Poeta o traduttore? Un falso dilemma

Alcuni critici si sono chiesti se Salvatore Quasimodo fosse più un eccelente traduttore o un sommo poeta, se, insomma, la sua poesia valesse da sola o si giovasse, in qualche modo, di quella dei poeti da lui tradotti, in un certo qual senso, vivendo di luce riflessa.
Personalmente, considero tale questione ingiusta, ancorché peregrina: il valore di Quasimodo—poeta è di per sé evidente anche solo a una rapida lettura dei suoi versi; e se le traduzioni da lui effettuate restano insuperate, è perché era grande poeta.
Indubbio, poi, il fatto che egli traducesse solo quei poeti che sentiva, ovvero che più erano vicini alla sua poesia, al suo mondo poetico.
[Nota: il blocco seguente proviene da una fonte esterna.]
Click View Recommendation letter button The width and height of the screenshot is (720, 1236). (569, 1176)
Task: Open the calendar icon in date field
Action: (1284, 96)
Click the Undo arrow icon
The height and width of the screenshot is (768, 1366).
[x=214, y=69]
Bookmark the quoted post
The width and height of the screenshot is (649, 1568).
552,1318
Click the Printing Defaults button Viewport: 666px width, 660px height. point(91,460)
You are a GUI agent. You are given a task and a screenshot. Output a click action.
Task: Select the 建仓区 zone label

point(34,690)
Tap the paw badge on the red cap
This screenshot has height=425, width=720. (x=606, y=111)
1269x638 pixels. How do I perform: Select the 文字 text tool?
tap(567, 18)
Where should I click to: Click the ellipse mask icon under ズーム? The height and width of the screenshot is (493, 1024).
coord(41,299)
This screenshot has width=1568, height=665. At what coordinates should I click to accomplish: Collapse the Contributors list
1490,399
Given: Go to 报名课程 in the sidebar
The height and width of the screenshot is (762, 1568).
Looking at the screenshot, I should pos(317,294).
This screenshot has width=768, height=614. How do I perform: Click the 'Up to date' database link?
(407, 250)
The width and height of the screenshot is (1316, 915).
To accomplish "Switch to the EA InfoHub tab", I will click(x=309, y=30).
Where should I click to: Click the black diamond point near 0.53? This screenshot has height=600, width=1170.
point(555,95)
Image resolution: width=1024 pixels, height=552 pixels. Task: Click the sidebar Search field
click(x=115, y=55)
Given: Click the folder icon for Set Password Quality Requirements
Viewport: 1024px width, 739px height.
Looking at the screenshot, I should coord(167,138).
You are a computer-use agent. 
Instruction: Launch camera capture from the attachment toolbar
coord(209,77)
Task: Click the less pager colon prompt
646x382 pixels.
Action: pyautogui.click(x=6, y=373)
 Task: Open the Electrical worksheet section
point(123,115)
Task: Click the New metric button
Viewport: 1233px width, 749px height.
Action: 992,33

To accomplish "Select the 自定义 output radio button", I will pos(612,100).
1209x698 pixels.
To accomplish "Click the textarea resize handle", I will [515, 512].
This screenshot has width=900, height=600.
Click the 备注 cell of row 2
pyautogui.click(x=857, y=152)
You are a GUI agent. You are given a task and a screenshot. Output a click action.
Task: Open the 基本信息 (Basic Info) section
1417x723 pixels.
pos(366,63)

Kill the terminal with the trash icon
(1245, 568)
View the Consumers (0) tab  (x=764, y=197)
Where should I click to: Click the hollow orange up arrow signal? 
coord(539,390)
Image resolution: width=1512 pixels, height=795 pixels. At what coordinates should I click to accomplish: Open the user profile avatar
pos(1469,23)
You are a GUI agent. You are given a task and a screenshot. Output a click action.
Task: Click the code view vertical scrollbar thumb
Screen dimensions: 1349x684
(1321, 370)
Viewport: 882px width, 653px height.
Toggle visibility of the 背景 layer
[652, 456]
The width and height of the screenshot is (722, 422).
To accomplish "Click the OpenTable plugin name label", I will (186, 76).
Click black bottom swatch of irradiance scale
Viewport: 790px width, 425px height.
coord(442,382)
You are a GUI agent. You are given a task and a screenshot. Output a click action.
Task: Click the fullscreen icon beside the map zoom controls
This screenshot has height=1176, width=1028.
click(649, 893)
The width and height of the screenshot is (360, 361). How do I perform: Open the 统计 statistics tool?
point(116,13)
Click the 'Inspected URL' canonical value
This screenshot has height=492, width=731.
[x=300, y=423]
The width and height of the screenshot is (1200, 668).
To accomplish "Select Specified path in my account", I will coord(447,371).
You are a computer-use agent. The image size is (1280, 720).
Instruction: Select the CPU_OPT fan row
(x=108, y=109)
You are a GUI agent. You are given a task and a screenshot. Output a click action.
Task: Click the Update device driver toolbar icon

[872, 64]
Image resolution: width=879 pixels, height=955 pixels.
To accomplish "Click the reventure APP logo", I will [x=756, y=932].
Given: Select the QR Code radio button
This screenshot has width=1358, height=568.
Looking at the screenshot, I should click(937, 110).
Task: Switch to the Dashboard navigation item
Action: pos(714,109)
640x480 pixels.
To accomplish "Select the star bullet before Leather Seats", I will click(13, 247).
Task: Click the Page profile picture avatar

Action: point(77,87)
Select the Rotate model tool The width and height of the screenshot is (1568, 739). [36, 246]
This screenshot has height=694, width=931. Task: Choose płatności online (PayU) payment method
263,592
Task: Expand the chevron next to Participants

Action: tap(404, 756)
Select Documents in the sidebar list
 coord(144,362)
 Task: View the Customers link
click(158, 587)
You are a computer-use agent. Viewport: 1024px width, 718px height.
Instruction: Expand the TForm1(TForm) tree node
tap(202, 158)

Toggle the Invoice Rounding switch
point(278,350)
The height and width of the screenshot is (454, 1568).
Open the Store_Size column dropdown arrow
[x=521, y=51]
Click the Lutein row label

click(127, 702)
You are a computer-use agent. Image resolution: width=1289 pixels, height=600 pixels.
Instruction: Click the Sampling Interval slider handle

Altra sterile questione che infastidì Quasimodo—traduttore fu la non supposta aderenza filologica al testo da lui tradotto. Fermo restando il fatto che alcune versioni da lui approntate sono più “esatte” filologicamente di quelle di certi filologi, va riconosciuto il merito a Quasimodo d’avere tradotto da poeta, ovvero — come si è detto poco fa — sentendo il poeta sul quale stava lavorando.
Già Luigi Berti, nel 1956, concludendo la sua Introduzione1 all’edizione einaudiana della Tempesta di Shakespeare tradotta da Quasimodo espresse il parere che la sua convinzione che solo i poeti dovessero tradurre i poeti, ne risultava più radicata dall’esempio offerto da Quasimodo.
In definitiva, a mio avviso, chiedersi se Salvatore Quasimodo fu più poeta o traduttore è un falso dilemma: fu grande traduttore, perché fu grande poeta.


1 Cfr. Luigi Berti, Introduzione, in William Shakespeare, La tempesta, s.l. <ma Torino>, Einaudi, 1956, p. XII.